Only some lines are wanted. Transcribe, exactly, the lines below from the line with "For every named target in this 209×2576" up to and including the line with "Order Status & Tracking (76, 1764)".

======== Dataset excerpts

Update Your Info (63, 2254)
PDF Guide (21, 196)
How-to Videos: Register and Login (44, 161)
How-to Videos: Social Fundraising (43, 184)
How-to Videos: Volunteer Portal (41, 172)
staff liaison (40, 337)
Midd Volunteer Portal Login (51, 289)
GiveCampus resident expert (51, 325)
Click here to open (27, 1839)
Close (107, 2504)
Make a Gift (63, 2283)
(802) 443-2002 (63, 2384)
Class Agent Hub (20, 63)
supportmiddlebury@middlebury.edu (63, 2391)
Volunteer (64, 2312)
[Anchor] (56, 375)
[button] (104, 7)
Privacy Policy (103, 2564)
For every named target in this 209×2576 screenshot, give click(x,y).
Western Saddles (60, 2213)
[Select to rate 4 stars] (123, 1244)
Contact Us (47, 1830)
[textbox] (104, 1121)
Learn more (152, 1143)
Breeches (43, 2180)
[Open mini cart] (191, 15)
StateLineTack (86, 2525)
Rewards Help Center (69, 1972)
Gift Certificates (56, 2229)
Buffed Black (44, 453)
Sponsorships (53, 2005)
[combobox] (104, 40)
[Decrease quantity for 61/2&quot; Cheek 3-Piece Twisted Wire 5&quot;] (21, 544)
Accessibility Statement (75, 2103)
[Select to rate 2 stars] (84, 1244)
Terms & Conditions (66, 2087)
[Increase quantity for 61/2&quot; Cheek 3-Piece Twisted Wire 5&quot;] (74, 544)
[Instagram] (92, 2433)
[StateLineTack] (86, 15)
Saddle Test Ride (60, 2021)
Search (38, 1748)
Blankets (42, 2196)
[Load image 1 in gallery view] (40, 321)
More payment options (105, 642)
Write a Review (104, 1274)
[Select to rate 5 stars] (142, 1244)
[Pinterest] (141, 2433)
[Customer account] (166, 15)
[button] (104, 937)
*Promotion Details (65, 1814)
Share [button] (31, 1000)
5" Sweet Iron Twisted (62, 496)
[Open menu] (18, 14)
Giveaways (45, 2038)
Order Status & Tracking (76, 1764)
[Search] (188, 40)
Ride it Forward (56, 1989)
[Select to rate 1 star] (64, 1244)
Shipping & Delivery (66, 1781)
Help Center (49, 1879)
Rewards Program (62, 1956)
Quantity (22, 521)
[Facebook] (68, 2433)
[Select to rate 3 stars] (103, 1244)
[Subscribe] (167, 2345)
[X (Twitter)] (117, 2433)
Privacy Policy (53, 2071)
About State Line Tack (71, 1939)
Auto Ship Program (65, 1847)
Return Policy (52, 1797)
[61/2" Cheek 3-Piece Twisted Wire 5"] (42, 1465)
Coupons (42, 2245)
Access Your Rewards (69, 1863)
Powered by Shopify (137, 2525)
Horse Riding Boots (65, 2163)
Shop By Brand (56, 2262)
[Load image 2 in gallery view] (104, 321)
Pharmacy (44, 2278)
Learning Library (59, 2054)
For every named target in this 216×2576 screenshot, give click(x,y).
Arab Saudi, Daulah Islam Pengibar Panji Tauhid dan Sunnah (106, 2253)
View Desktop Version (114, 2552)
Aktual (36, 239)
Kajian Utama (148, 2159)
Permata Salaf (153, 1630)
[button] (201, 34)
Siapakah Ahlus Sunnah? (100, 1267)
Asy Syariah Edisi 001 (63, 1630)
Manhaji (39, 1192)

================

**Written solution**
For every named target in this 209×2576 screenshot, give click(x,y).
Western Saddles (60, 2213)
[Select to rate 4 stars] (123, 1244)
Contact Us (47, 1830)
[textbox] (104, 1121)
Learn more (152, 1143)
Breeches (43, 2180)
[Open mini cart] (191, 15)
StateLineTack (86, 2525)
Rewards Help Center (69, 1972)
Gift Certificates (56, 2229)
Buffed Black (44, 453)
Sponsorships (53, 2005)
[combobox] (104, 40)
[Decrease quantity for 61/2&quot; Cheek 3-Piece Twisted Wire 5&quot;] (21, 544)
Accessibility Statement (75, 2103)
[Select to rate 2 stars] (84, 1244)
Terms & Conditions (66, 2087)
[Increase quantity for 61/2&quot; Cheek 3-Piece Twisted Wire 5&quot;] (74, 544)
[Instagram] (92, 2433)
[StateLineTack] (86, 15)
Saddle Test Ride (60, 2021)
Search (38, 1748)
Blankets (42, 2196)
[Load image 1 in gallery view] (40, 321)
More payment options (105, 642)
Write a Review (104, 1274)
[Select to rate 5 stars] (142, 1244)
[Pinterest] (141, 2433)
[Customer account] (166, 15)
[button] (104, 937)
*Promotion Details (65, 1814)
Share [button] (31, 1000)
5" Sweet Iron Twisted (62, 496)
[Open menu] (18, 14)
Giveaways (45, 2038)
Order Status & Tracking (76, 1764)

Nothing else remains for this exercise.